[Math] Show composition of harmonic function and analytic function is harmonic without calculating 2nd derivatives

analytic-functionscomplex numberscomplex-analysisharmonic functions

This is not a duplicate. I realize similar questions to this have been asked, but what I am asking is slightly different:

I need to prove the following, arguing by complex differentiability only, and NOT by calculating $\displaystyle \frac{\partial^{2}}{\partial x^{2}} + \frac{\partial^{2}}{\partial y^{2}}$:

Let $u$, $v$ be conjugate harmonic functions on a domain $G$ (notice
it says nothing about $G$ being simply connected).
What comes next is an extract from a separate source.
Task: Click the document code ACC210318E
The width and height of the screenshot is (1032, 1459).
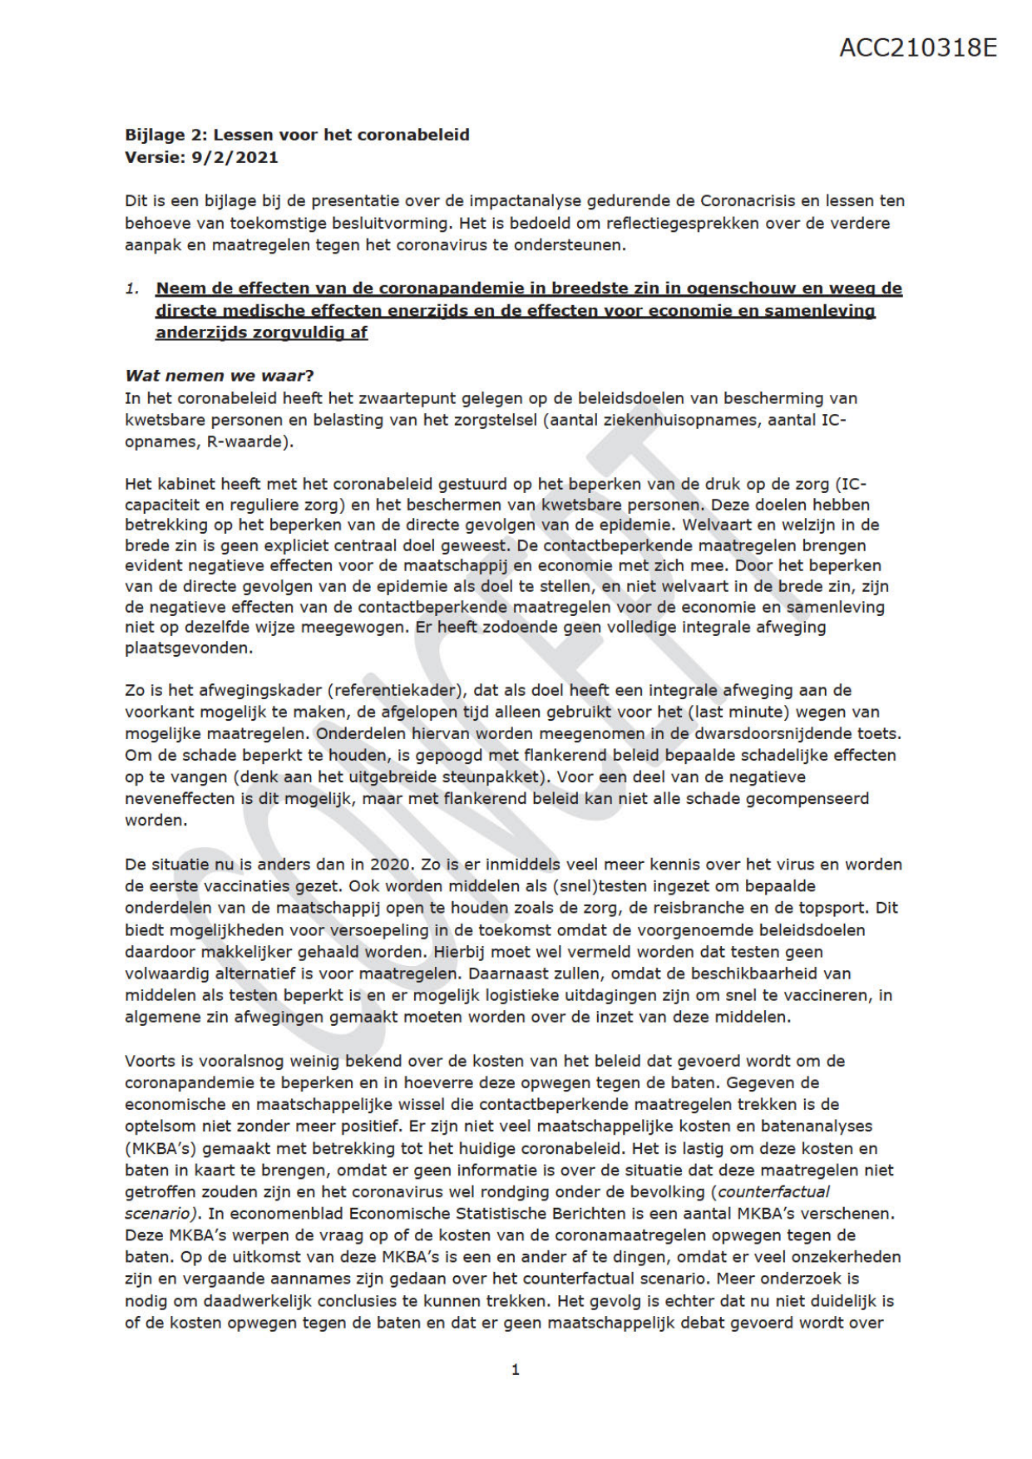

For any function
$g = s + i t$ analytic on the image of $G$ under $u+iv$, the functions
$s(u(x,y), \,v(x,y))$ and $t(u(x,y),\, v(x,y))$ are harmonic, and the
latter is a harmonic conjugate of the former.

I just proved a little while ago that if $u$ and $v$ are harmonic, and $f = u+iv$ is analytic, then $u^{2}-v^{2}$ is harmonic by considering $f^{2}$, and was told that what I am asking about here is a generalization of that result. However, thus far I have been unable to use that to help me.

The other times questions similar to this have been asked on this site, either it has been asked in the other direction, or OPs have not been specific about what they wanted, and so there have been all kinds of answers given, either doing exactly what I don't want to do here, which is to calculate the 2nd order partials and show that Laplace's Equation is satisfied (I have been specifically told not to do it that way), or referring to such esoteric things as Riemannian manifolds, which are completely useless to me in my current coursework.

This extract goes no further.